---------- DATA TO USE ----------

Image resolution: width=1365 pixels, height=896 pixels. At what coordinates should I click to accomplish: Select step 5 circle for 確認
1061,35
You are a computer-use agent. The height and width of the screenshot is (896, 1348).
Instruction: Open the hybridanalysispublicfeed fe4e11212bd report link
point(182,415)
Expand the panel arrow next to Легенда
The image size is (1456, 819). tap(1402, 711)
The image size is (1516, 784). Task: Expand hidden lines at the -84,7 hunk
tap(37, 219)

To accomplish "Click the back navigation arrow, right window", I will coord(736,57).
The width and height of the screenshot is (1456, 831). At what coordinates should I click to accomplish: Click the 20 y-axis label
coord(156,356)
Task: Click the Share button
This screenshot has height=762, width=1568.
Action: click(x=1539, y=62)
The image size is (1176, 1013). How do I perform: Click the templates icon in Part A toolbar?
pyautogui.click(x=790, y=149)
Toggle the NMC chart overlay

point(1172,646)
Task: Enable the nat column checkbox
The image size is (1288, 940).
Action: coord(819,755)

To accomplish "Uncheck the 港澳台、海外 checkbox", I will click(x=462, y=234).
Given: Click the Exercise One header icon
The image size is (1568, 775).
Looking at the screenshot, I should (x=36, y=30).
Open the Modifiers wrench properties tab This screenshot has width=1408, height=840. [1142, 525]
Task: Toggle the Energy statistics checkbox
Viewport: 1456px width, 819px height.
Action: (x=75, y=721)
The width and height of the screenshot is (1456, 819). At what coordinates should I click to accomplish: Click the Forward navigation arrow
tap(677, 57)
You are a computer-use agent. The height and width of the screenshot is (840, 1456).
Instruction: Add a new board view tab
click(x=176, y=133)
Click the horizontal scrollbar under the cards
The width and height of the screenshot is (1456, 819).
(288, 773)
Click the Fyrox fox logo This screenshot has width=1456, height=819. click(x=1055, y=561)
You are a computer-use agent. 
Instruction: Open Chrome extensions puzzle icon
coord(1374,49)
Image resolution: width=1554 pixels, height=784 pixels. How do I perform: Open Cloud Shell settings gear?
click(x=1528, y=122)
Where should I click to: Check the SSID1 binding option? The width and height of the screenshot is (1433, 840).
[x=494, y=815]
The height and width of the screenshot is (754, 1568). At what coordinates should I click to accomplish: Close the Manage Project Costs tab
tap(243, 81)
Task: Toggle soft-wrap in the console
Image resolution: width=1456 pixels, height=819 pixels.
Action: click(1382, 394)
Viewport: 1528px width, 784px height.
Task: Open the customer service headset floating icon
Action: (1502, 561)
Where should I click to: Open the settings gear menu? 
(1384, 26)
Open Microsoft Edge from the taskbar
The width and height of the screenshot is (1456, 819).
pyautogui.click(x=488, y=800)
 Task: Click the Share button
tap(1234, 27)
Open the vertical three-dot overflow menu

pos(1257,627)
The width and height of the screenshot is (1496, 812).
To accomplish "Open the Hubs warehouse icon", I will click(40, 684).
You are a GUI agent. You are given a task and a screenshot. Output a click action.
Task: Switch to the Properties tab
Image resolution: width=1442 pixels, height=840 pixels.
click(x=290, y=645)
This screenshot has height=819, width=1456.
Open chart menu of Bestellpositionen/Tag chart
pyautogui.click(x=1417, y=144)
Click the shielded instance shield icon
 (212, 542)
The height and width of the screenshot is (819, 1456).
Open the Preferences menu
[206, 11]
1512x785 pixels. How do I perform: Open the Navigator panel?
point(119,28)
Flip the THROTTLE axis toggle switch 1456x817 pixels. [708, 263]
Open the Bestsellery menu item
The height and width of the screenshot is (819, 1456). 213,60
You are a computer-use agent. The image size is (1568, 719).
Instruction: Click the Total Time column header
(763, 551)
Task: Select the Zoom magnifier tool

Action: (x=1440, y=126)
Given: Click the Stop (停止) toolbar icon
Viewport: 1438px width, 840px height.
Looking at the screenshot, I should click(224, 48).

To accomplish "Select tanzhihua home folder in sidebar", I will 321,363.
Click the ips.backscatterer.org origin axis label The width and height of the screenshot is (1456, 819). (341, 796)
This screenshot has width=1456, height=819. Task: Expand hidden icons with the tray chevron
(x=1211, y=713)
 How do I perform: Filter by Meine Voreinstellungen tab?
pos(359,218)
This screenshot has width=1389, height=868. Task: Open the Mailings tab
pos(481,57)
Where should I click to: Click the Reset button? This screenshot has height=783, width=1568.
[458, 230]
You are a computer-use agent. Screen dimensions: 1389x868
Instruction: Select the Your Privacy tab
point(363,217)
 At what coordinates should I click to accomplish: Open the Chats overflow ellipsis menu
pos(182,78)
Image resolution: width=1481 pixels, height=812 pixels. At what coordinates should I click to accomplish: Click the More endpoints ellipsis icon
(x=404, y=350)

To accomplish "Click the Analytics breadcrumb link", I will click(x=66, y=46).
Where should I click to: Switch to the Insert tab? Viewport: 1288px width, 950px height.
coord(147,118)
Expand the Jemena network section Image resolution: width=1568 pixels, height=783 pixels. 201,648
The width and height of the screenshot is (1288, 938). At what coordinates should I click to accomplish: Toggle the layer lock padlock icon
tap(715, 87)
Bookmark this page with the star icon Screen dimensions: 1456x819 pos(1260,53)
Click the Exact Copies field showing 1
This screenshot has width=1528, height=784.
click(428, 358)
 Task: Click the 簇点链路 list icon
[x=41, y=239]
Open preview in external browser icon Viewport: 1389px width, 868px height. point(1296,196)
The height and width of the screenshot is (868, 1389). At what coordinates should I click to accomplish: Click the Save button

----------

• PROBLEM REQUIREMENTS
Look over the entries above and say how many lines contain "agent"; give only the number.

• SOLUTION
6